## [Written exercise]
Answer these three questions from the text below on Hong Kong's Air Accident Investigation Authority:
(a) In what year was the authority established?
(b) Where is its head office?
(c) Which body previously handled aviation accident investigations in Hong Kong?

## [Text excerpt]
The Air Accident Investigation Authority (AAIA; ) is responsible for investigating civil aviation accidents in Hong Kong, as well as those in other territories involving a Hong Kong-registered aircraft. It was established in 2018 under the Transport and Housing Bureau, currently the Transport and Logistics Bureau of the Government of Hong Kong.

Its head office is on the property of Hong Kong International Airport.

Background
Investigating aviation accidents was previously the responsibility of the Civil Aviation Department (CAD), Hong Kong's civil aviation authority. In 2016, the International Civil Aviation Organization (ICAO) implemented new standards requiring that member states maintain air accident investigation authorities that are independent of civil aviation authorities and related entities. This aims to ensure that accident investigations are conducted objectively, as the regulatory environment and air traffic control system may fall within the remit of an investigation.

## [Dataset extract]

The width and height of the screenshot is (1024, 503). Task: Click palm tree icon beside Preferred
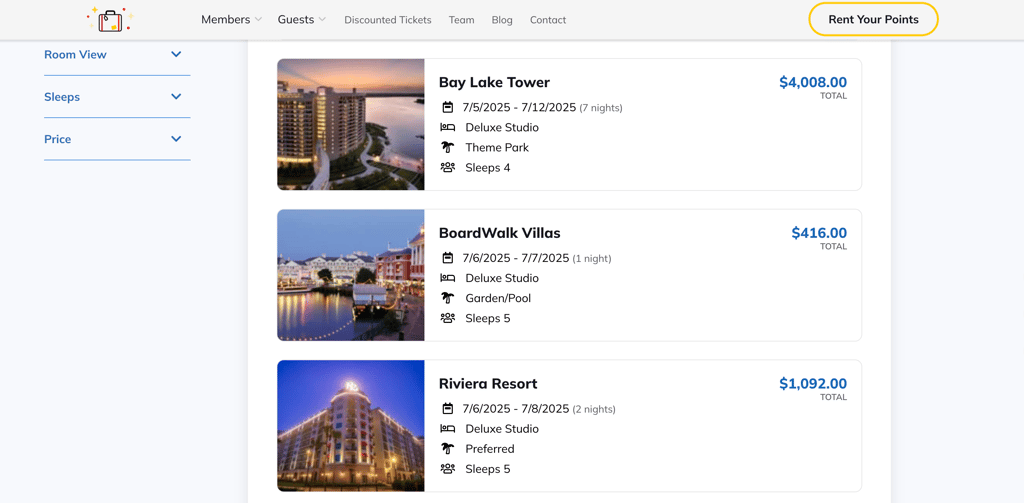pyautogui.click(x=448, y=449)
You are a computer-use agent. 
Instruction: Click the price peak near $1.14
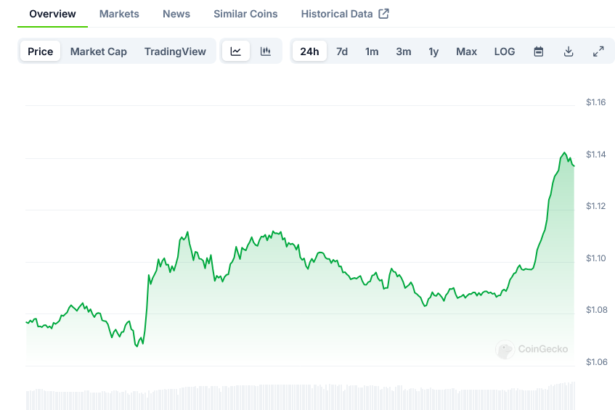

## [Finished task]
(a) 2018
(b) On the property of Hong Kong International Airport
(c) The Civil Aviation Department (CAD)